Chapter 2 Literature Review

(Myint et al., 2019)

The study sought to determine if visualizations made by beginners are easier to decipher when created in base R or ggplot2. It did so by randomizing Coursera users to complete a study-wide plotting task using either base R or ggplot2, and then had the learners evaluate visualizations crafted by their peers on a few visual characteristics. The users were not completely new to R, but they were still beginners, as they had just completed a course covering basic R usage in both base R and the tidyverse.

The study concluded that the visualizations generated using ggplot2 were often easier to understand when creating a complex multivariate visualization. Students were more likely to uncover insights involving more complex relationships when using ggplot2, where students could use facet_grid() instead of needing the two for() loops for the base R method. Concurrently, more ggplot2 assignees completed the complex visualization task.

This has been the only well-known study conducted that analyzed the differences between the tidyverse and base R for introductory courses. Other arguments have been made on data science blogs favoring base R or the tidyverse when teaching beginning statistics. The following source was written by a proponent of base R.

(Leek, 2016)

Dr. Jeff Leek is a well-established data scientist, biostatistician, and professor at Johns Hopkins Bloomberg School of Public Health. Leek argues for using base R in plotting, and crafts his argument around his three uses for visualizations: exploratory graphs, expository graphs, and grading student work.

Leek believes he has mastered visualizations in base R and can do everything in base R that can be done in ggplot2. For him, ggplot2 does not serve a practical purpose. Leek also cites examples where ggplot() is not compatible with specific visualizations, such as heatmaps, whereas base R can be far more flexible.
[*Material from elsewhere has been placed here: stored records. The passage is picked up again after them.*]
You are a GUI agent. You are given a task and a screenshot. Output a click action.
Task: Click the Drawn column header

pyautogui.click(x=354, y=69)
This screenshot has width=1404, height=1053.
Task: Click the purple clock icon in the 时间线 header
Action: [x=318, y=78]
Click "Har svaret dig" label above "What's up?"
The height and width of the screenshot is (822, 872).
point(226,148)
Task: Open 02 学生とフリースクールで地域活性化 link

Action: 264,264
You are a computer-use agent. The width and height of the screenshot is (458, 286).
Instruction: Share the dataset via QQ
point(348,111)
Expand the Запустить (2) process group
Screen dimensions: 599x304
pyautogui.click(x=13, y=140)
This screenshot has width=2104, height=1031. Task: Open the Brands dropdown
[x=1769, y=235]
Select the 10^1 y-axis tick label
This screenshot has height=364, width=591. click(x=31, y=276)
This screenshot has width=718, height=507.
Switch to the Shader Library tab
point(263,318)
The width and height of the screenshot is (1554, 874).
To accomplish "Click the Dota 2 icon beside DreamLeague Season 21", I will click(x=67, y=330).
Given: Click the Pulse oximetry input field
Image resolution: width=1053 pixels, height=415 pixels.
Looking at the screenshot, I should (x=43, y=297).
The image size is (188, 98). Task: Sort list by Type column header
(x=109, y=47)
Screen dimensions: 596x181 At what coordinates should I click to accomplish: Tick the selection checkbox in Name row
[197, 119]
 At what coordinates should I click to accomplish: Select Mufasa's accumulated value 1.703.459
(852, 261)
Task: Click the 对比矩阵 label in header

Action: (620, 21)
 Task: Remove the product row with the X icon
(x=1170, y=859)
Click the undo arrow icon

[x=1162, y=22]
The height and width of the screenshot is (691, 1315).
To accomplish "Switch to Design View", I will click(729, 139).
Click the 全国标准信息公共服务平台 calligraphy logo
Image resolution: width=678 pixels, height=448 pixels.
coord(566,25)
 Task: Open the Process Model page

Leek also believes that to make production-ready plots, users need to write a large amount of code regardless of the syntax. If anything, the cleanliness of the default ggplot() settings may lead students to believe that the visualizations are suitable for production, when in reality, they would need to add more aspects. By teaching students to create visualizations in base R, students will already be accustomed to writing larger code chunks, and thus will not be phased when needing to write a few extra lines to make the visualization suitable for release.

Leek’s blog post came in response to the writings of some pro-tidyverse instructors, such as Dr. David Robinson, who is an active supporter of using the tidyverse to help teach introductory statistics.

(Robinson, 2014)

Since this post was released prior to the official release of the tidyverse, Robinson, a well-known data scientist and instructor, focuses solely on one of its packages, ggplot2. Robinson argues that ggplot2 should be taught before base R for two reasons:

  1. To create equivalent plots in base R that can be easily done using ggplot2, students require an understanding loops and alternative commands. Compared to ggplot(), where students are required to use the aes() function to specify visualization aesthetics, oftentimes, base R plotting requires additional commands. Thus, with limited ggplot2 teaching, students can create interesting visualizations with seemingly advanced attributes that they would not be able to reproduce in base R.

  2. ggplot2 forces students to understand tidy data as it is required. Although this may appear to be an unnecessary tool for introductory statistics, Robinson argues that getting students in the habit of forming tidy datasets is good practice for future important functions that also require tidy datasets, such as lm().

After the official release of the tidyverse, Robinson wrote a follow-up blog advocating for the teaching of the entire tidyverse, not just ggplot2, to beginners.

(Robinson, 2017)

Robinson argues for teaching the coding aspect of introductory statistics using the tidyverse syntax based on his past teaching roles. Robinson claims to have been able to teach students with no prior coding knowledge on how to use the tidyverse’s facet_wrap() in 2-3 hours, which is considered a relatively advanced graphical tool.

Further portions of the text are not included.